▶ ASSIGNMENT
Retyping each entry exactly is the whole task.

▶ RECORDS
________
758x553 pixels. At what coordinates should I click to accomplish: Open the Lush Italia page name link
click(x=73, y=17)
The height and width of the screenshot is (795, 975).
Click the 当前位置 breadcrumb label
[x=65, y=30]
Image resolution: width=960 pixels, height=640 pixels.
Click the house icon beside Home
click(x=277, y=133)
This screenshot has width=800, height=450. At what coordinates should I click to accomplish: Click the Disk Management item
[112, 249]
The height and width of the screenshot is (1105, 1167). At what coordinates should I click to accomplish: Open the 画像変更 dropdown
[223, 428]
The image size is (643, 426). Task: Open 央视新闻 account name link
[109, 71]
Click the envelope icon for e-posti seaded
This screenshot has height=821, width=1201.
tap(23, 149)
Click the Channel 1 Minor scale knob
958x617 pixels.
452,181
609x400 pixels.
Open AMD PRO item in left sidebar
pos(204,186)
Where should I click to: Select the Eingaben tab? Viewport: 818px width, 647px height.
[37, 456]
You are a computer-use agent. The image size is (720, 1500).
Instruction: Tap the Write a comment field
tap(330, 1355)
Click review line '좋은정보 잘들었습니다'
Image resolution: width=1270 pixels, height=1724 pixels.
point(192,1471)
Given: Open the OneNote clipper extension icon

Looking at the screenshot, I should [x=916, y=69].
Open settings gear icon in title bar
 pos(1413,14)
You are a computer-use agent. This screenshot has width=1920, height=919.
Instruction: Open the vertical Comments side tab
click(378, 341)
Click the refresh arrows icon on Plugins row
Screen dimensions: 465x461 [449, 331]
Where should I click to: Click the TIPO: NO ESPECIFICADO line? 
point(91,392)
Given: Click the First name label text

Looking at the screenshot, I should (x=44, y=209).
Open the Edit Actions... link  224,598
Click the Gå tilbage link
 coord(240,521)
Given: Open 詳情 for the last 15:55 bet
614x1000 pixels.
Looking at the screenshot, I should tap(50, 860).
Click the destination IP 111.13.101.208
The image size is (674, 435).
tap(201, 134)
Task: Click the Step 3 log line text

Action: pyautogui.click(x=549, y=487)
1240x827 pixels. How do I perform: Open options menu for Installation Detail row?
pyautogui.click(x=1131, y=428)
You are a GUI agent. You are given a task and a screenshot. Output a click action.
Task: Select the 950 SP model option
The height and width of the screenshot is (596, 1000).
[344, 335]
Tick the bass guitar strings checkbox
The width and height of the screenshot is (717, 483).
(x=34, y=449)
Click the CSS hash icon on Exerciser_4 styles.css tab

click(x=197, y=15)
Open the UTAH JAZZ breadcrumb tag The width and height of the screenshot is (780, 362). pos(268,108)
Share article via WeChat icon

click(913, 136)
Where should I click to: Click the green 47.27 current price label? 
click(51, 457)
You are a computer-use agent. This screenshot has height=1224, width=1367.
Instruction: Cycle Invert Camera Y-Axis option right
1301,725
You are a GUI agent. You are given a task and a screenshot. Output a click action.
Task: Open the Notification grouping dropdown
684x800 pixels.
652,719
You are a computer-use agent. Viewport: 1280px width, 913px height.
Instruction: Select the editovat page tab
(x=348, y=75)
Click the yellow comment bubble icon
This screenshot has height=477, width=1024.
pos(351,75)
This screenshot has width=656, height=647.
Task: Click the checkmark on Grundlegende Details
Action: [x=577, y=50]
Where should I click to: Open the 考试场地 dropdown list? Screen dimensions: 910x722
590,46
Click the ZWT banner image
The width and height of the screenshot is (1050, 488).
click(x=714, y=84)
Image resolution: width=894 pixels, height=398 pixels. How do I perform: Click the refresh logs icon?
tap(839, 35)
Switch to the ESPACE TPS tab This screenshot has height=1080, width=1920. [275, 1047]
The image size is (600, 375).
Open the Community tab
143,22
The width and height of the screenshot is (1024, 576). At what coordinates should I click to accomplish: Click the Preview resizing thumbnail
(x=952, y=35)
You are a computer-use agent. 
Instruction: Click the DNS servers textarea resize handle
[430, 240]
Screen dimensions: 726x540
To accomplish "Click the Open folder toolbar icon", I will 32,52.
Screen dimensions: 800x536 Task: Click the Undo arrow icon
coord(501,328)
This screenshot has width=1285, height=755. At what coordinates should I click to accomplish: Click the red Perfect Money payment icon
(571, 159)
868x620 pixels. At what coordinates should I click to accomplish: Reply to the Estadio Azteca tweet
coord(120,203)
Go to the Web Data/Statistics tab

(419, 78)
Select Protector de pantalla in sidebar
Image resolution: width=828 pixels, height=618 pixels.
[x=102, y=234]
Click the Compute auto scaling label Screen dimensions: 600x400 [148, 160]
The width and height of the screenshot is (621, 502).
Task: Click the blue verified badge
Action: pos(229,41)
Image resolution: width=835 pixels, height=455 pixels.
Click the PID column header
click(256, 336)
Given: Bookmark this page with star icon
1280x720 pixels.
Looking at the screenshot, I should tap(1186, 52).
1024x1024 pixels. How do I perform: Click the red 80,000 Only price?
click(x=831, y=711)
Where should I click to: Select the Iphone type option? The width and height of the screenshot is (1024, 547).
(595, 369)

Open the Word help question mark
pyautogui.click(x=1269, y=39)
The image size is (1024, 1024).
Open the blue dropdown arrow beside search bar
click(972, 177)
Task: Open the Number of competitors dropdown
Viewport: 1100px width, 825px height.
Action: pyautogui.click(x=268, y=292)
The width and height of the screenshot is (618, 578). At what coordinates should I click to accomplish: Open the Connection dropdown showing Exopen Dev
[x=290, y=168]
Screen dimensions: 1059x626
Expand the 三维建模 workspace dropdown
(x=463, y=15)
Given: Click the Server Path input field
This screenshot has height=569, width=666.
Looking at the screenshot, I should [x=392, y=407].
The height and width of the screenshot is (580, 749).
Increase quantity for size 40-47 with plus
________
▶ EXERCISE RESULT
758x553 pixels. At what coordinates should I click to accomplish: Open the Lush Italia page name link
click(x=73, y=17)
The height and width of the screenshot is (795, 975).
Click the 当前位置 breadcrumb label
[x=65, y=30]
Image resolution: width=960 pixels, height=640 pixels.
Click the house icon beside Home
click(x=277, y=133)
This screenshot has width=800, height=450. At what coordinates should I click to accomplish: Click the Disk Management item
[112, 249]
The height and width of the screenshot is (1105, 1167). At what coordinates should I click to accomplish: Open the 画像変更 dropdown
[223, 428]
The image size is (643, 426). Task: Open 央视新闻 account name link
[109, 71]
Click the envelope icon for e-posti seaded
This screenshot has height=821, width=1201.
tap(23, 149)
Click the Channel 1 Minor scale knob
958x617 pixels.
452,181
609x400 pixels.
Open AMD PRO item in left sidebar
pos(204,186)
Where should I click to: Select the Eingaben tab? Viewport: 818px width, 647px height.
[37, 456]
You are a computer-use agent. The image size is (720, 1500).
Instruction: Tap the Write a comment field
tap(330, 1355)
Click review line '좋은정보 잘들었습니다'
Image resolution: width=1270 pixels, height=1724 pixels.
point(192,1471)
Given: Open the OneNote clipper extension icon

Looking at the screenshot, I should [x=916, y=69].
Open settings gear icon in title bar
 pos(1413,14)
You are a computer-use agent. This screenshot has width=1920, height=919.
Instruction: Open the vertical Comments side tab
click(378, 341)
Click the refresh arrows icon on Plugins row
Screen dimensions: 465x461 [449, 331]
Where should I click to: Click the TIPO: NO ESPECIFICADO line? 
point(91,392)
Given: Click the First name label text

Looking at the screenshot, I should (x=44, y=209).
Open the Edit Actions... link  224,598
Click the Gå tilbage link
 coord(240,521)
Given: Open 詳情 for the last 15:55 bet
614x1000 pixels.
Looking at the screenshot, I should tap(50, 860).
Click the destination IP 111.13.101.208
The image size is (674, 435).
tap(201, 134)
Task: Click the Step 3 log line text

Action: pyautogui.click(x=549, y=487)
1240x827 pixels. How do I perform: Open options menu for Installation Detail row?
pyautogui.click(x=1131, y=428)
You are a GUI agent. You are given a task and a screenshot. Output a click action.
Task: Select the 950 SP model option
The height and width of the screenshot is (596, 1000).
[344, 335]
Tick the bass guitar strings checkbox
The width and height of the screenshot is (717, 483).
(x=34, y=449)
Click the CSS hash icon on Exerciser_4 styles.css tab

click(x=197, y=15)
Open the UTAH JAZZ breadcrumb tag The width and height of the screenshot is (780, 362). pos(268,108)
Share article via WeChat icon

click(913, 136)
Where should I click to: Click the green 47.27 current price label? 
click(51, 457)
You are a computer-use agent. This screenshot has height=1224, width=1367.
Instruction: Cycle Invert Camera Y-Axis option right
1301,725
You are a GUI agent. You are given a task and a screenshot. Output a click action.
Task: Open the Notification grouping dropdown
684x800 pixels.
652,719
You are a computer-use agent. Viewport: 1280px width, 913px height.
Instruction: Select the editovat page tab
(x=348, y=75)
Click the yellow comment bubble icon
This screenshot has height=477, width=1024.
pos(351,75)
This screenshot has width=656, height=647.
Task: Click the checkmark on Grundlegende Details
Action: [x=577, y=50]
Where should I click to: Open the 考试场地 dropdown list? Screen dimensions: 910x722
590,46
Click the ZWT banner image
The width and height of the screenshot is (1050, 488).
click(x=714, y=84)
Image resolution: width=894 pixels, height=398 pixels. How do I perform: Click the refresh logs icon?
tap(839, 35)
Switch to the ESPACE TPS tab This screenshot has height=1080, width=1920. [275, 1047]
The image size is (600, 375).
Open the Community tab
143,22
The width and height of the screenshot is (1024, 576). At what coordinates should I click to accomplish: Click the Preview resizing thumbnail
(x=952, y=35)
You are a computer-use agent. 
Instruction: Click the DNS servers textarea resize handle
[430, 240]
Screen dimensions: 726x540
To accomplish "Click the Open folder toolbar icon", I will 32,52.
Screen dimensions: 800x536 Task: Click the Undo arrow icon
coord(501,328)
This screenshot has width=1285, height=755. At what coordinates should I click to accomplish: Click the red Perfect Money payment icon
(571, 159)
868x620 pixels. At what coordinates should I click to accomplish: Reply to the Estadio Azteca tweet
coord(120,203)
Go to the Web Data/Statistics tab

(419, 78)
Select Protector de pantalla in sidebar
Image resolution: width=828 pixels, height=618 pixels.
[x=102, y=234]
Click the Compute auto scaling label Screen dimensions: 600x400 [148, 160]
The width and height of the screenshot is (621, 502).
Task: Click the blue verified badge
Action: pos(229,41)
Image resolution: width=835 pixels, height=455 pixels.
Click the PID column header
click(256, 336)
Given: Bookmark this page with star icon
1280x720 pixels.
Looking at the screenshot, I should tap(1186, 52).
1024x1024 pixels. How do I perform: Click the red 80,000 Only price?
click(x=831, y=711)
Where should I click to: Select the Iphone type option? The width and height of the screenshot is (1024, 547).
(595, 369)

Open the Word help question mark
pyautogui.click(x=1269, y=39)
The image size is (1024, 1024).
Open the blue dropdown arrow beside search bar
click(972, 177)
Task: Open the Number of competitors dropdown
Viewport: 1100px width, 825px height.
Action: pyautogui.click(x=268, y=292)
The width and height of the screenshot is (618, 578). At what coordinates should I click to accomplish: Open the Connection dropdown showing Exopen Dev
[x=290, y=168]
Screen dimensions: 1059x626
Expand the 三维建模 workspace dropdown
(x=463, y=15)
Given: Click the Server Path input field
This screenshot has height=569, width=666.
Looking at the screenshot, I should [x=392, y=407].
The height and width of the screenshot is (580, 749).
Increase quantity for size 40-47 with plus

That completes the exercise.